The recent decision of the Court of Appeal of Western Australia, Hamersley Iron Pty Ltd v Forge Group Power Pty Ltd (in Liquidation) (Receivers and Managers Appointed) [2018] WASCA 163 provides much needed clarity around the law of set-off. The decision will no doubt help creditors sleep well at night, knowing that when contracting with counterparties that later become insolvent they will not lose their set-off rights for a lack of mutuality where the counterparty has granted security over its assets.

Back in 2017, Tottle J of the Supreme Court of Western Australia held that mutuality, and therefore the right of set-off, was effectively lost by reason of the grant of security. You can read our discussion of that decision here.

Background

In 2012, Hamersley Iron Pty Ltd (Hamersley) and Forge Group Power Pty Ltd (Forge) were parties to construction contracts for the West Angelas and Cape Lambert Power Stations (Contracts). The following year, Forge later obtained finance from ANZ. In doing so, Forge granted ANZ security over all its property, including its rights under the Contracts.

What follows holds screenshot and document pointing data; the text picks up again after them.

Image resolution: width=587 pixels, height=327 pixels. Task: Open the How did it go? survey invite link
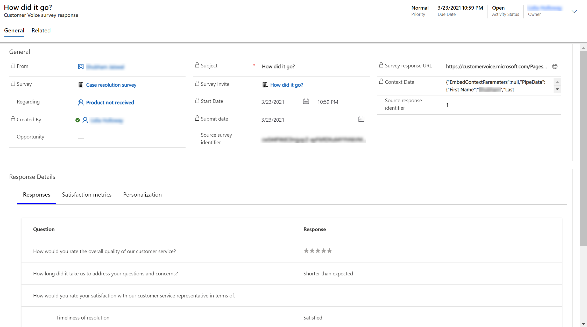[287, 85]
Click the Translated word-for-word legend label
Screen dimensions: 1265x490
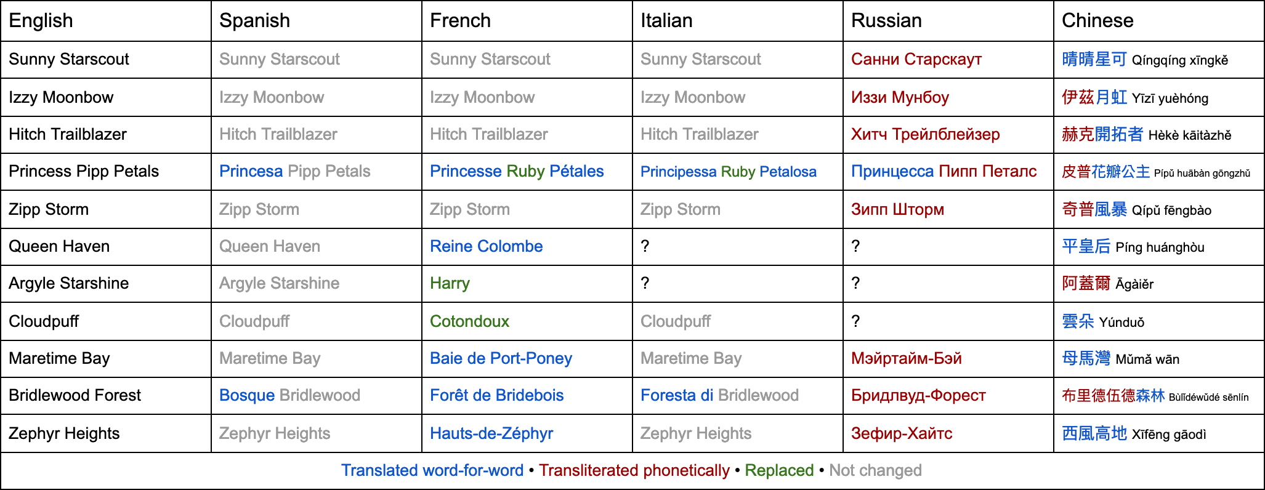coord(432,470)
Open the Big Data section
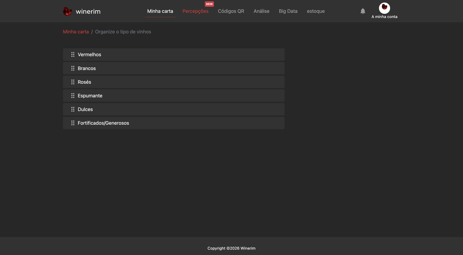Screen dimensions: 463x255 point(288,11)

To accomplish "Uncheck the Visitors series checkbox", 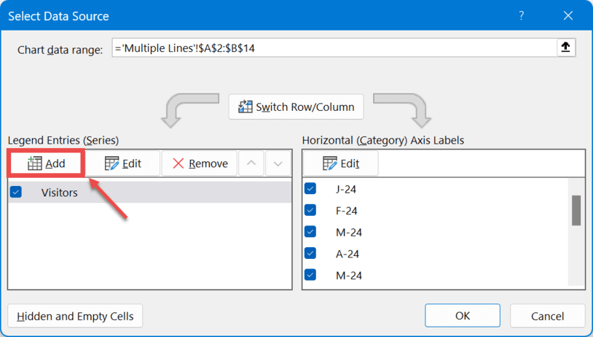I will (x=16, y=193).
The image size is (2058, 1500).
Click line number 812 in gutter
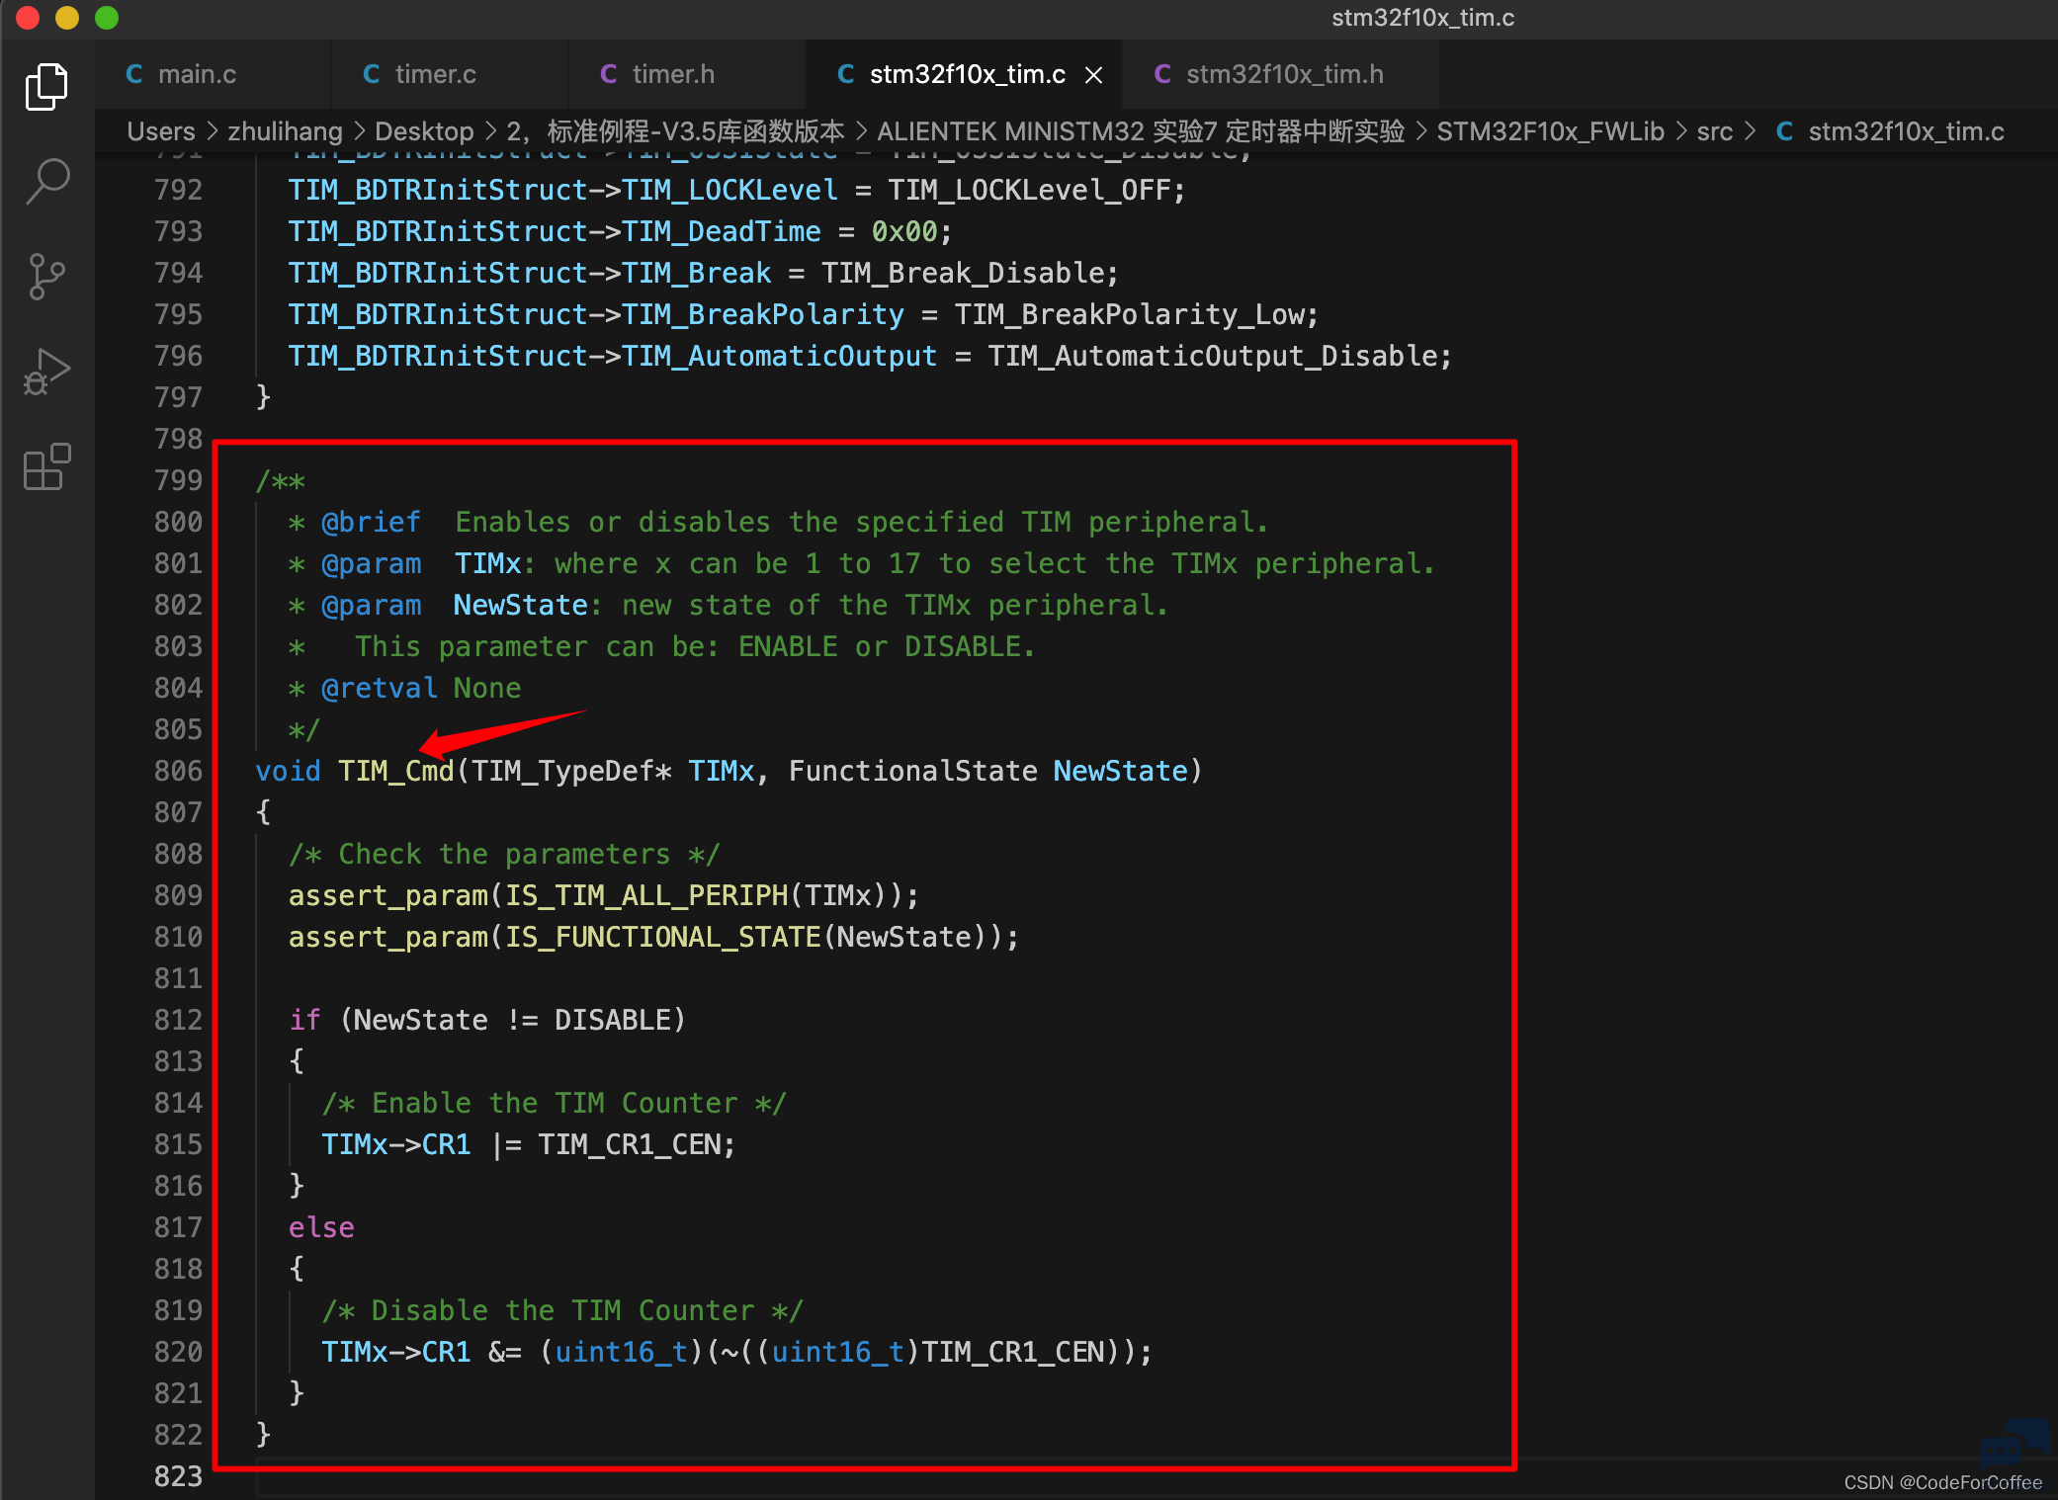(178, 1020)
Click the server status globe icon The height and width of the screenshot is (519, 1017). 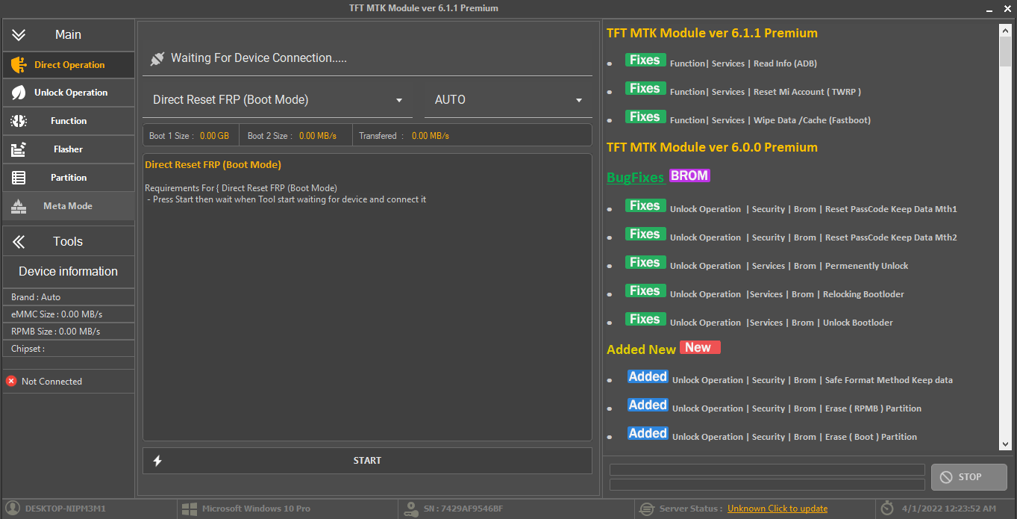pos(647,509)
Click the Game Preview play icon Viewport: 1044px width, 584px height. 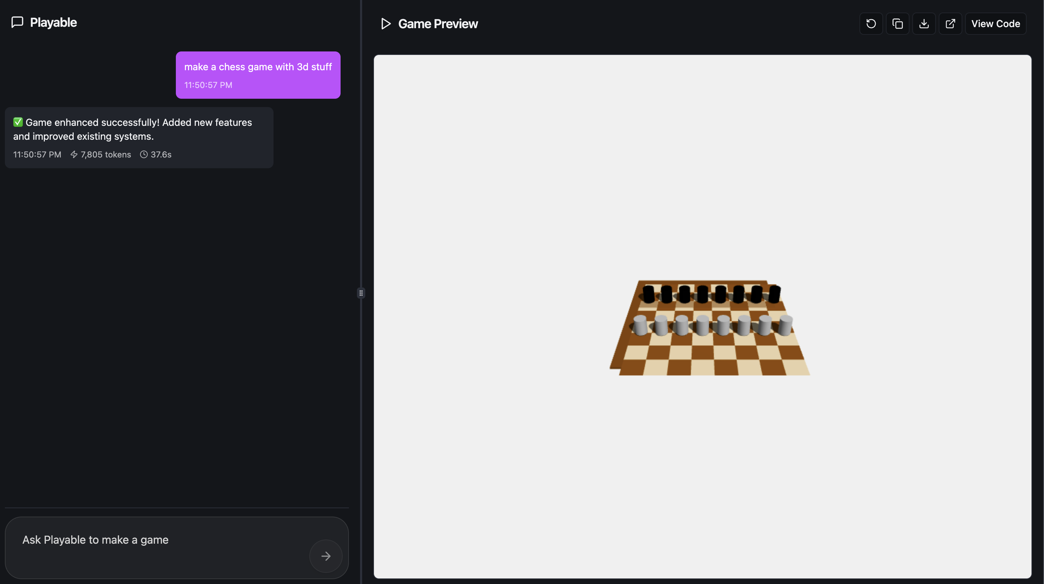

In early 2014, both administrators and receivers were appointed and Forge subsequently went into liquidation. Forge's receivers caused it to bring a claim against Hamersley for funds owing to Forge under the Contracts. In defending the claim Hamersley argued that s 553C applied and that it was able to set-off debts owing by Forge to Hamersley and prove in the liquidation for the balance.

Tottle J determined that s 553C cannot be contracted out of and operates as a 'code' to the exclusion of contractual and equitable rights of set-off. Tottle J went on to determine that s 553C did not apply because the mutuality of interest between Forge and Hamersley was destroyed when Forge entered into the general security agreement with ANZ.

The Appeal

The Court of Appeal has unanimously overturned the decision of Tottle J. The judgment considers numerous legal principles, however two are particularly noteworthy.

  1. Mutuality is to be assessed at the time of commencement of the winding-up. The key question to be considered at that point is whether Forge had the right to use any payments received from Hamersley for its own benefit, or whether the payments received from Hamersley were being received for the benefit of ANZ. In this case, at the commencement of the winding-up, Forge's claims were recoverable for the benefit of Forge, not ANZ and any amounts recovered by Forge from Hamersley could be used for its own benefit (and likewise any amounts recovered by Hamersley from Forge could be used for Hamersley's own benefit). The Court found that at that point in time, there were mutual dealings for the purposes of s 553C notwithstanding ANZ's security interest.
  2. Section 553C is not a code. Having taken into account the relevant policy considerations, the Court was clear that if s 553C did not apply then it did not also operate such that ANZ could take its interest in Forge's claims free from any other right of set-off which Hamersley might have. Consequently, the general law rights of set-off and the statutory equities provided for in s 80(1) of the PPSA remained available.

Implications

Contracting parties seeking to rely on a right of set-off will take comfort in the fact that their entitlement to do so will not be set aside merely because the counterparty has provided an 'all property' security interest in its assets, including any rights under a contract between the two parties. Furthermore, any such contracting party may also rest easy knowing that s 553C does not operate to exclude other rights of set-off generally available to it under the contract and in equity.

Given the significance of this decision and its implications, an application for special leave to appeal might be on the cards.

The content of this article is intended to provide a general guide to the subject matter. Specialist advice should be sought about your specific circumstances.